Bowling pin fall logic circuit 160 includes a NAND gate 589 having one input connected to signal connection point a and the other input connected to signal connection point c. The output from NAND gate 589 provides one input to NAND gate 590, the other input of which is connected to signal connection point l, receiving a random number bit from random number generator 130. The output from NAND gate 590 is connected as an input to NAND gate 591, to other input of which is connected to signal connection point b. The output from NAND gate 591 is connected as an input to NAND gate 592, the other input of which is connected to signal connection point F from which the PIN FALL ENABLE signal is derived. The output from NAND gate 592 will determine whether Pin 1 of the bowling pins will fall.

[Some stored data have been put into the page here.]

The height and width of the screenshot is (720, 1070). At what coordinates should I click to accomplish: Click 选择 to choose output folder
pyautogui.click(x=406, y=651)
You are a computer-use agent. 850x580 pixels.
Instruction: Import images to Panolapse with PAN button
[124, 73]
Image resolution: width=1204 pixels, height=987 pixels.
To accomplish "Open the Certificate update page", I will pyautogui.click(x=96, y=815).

An inverter 593 receives the signal from signal connection point a and provides an input to NAND gate 594, the other input of which is connected to signal connecion point l. The output from NAND gate 594 provides one input to NAND gate 595. A second input to NAND gate 595 is received from signal connection point b, while a third input to NAND gate 595 is connected to signal connection point c. A fourth input to NAND gate 595 is derived from signal connection point d providing the COLUMN 2 signal. The output from NAND gate 595 provides one input to NAND gate 596, the other input to which receives the PIN FALL ENABLE signal from signal connection point F. The output of NAND gate 596 will determine whether Pin 2 will fall.

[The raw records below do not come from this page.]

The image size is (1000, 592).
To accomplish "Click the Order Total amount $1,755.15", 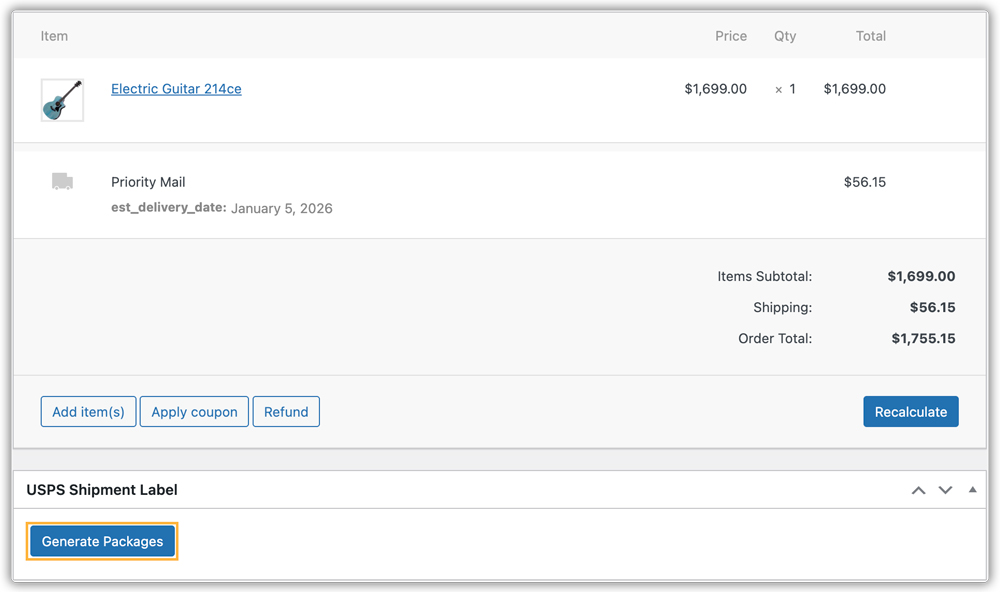I will (x=923, y=338).
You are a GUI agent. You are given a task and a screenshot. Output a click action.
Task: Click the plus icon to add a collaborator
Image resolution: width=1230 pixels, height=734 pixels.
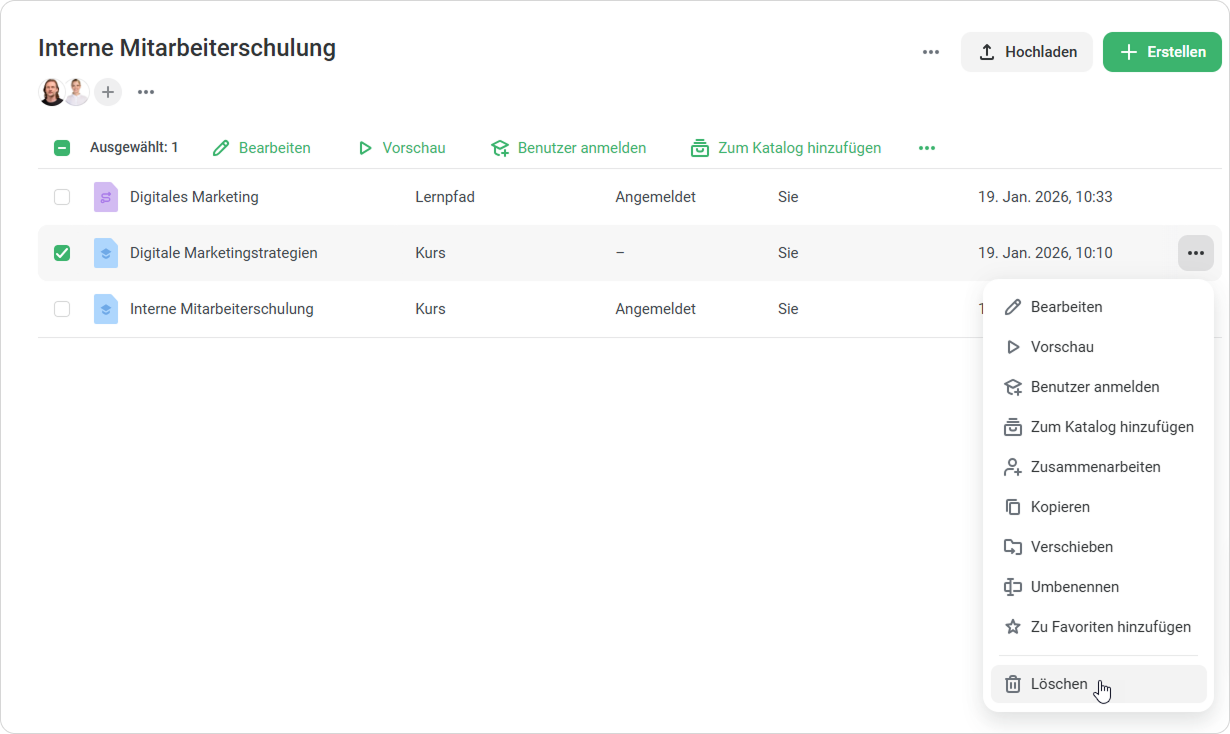coord(108,92)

The logic determining whether Pin 3 will fall includes an inverter 597 connected to signal connection point c. The output from inverter 597 is connected to signal connection point r providing thereat a COLUMN 3 signal. The output from inverter 597 also provides one input to NAND gate 598, the other input to which is taken from signal connection point l. The output from NAND gate 598 provides one input to NAND gate 599. A second input to NAND gate 599 is connected to signal connection point a, a third input to signal connection point b, and a fourth input to signal connection point Z, which provides a COLUMN 6 signal from horizontal decoder 146. The output from NAND gate 599 provides one input to NAND gate 600, the other input to which receives the PIN FALL ENABLE signal from signal connection point F. The output from NAND gate 600 determines whether Pin 3 will fall.

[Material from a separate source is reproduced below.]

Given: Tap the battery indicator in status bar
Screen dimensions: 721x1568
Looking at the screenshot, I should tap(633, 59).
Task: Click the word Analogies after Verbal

A NOR gate 601 receives an input from signal connection point a and from signal connection point m, which provides a random number bit from random number generator 130. A NOR gate 602 receives an input from signal connection point b and from signal connection point h, which provides a random number bit from random number generator 130. The outputs from NOR gates 601 and 602 provide inputs to a NOR gate 603, the output from which is connected as an input to NAND gate 609. A NOR gate 604 has one input connected to signal connection point t from which it receives a randomizing bit from randomizing for pin fall logic circuit 164. The other input to NOR gate 604 is connected to the output of inverter 605, the input of which is connected to signal connecion point d from which it receives a COLUMN 2 signal. Inverter 605 also is connected to signal connection point y to which it provides a COLUMN 2 signal. The output from NOR gate 604 provides the second input to NAND gate 609, the output from which provides an input to NAND gate 610, the other input of which receives the PIN FALL ENABLE signal from signal connection point F. The output from NAND gate 610 determines whether Pin 4 will fall.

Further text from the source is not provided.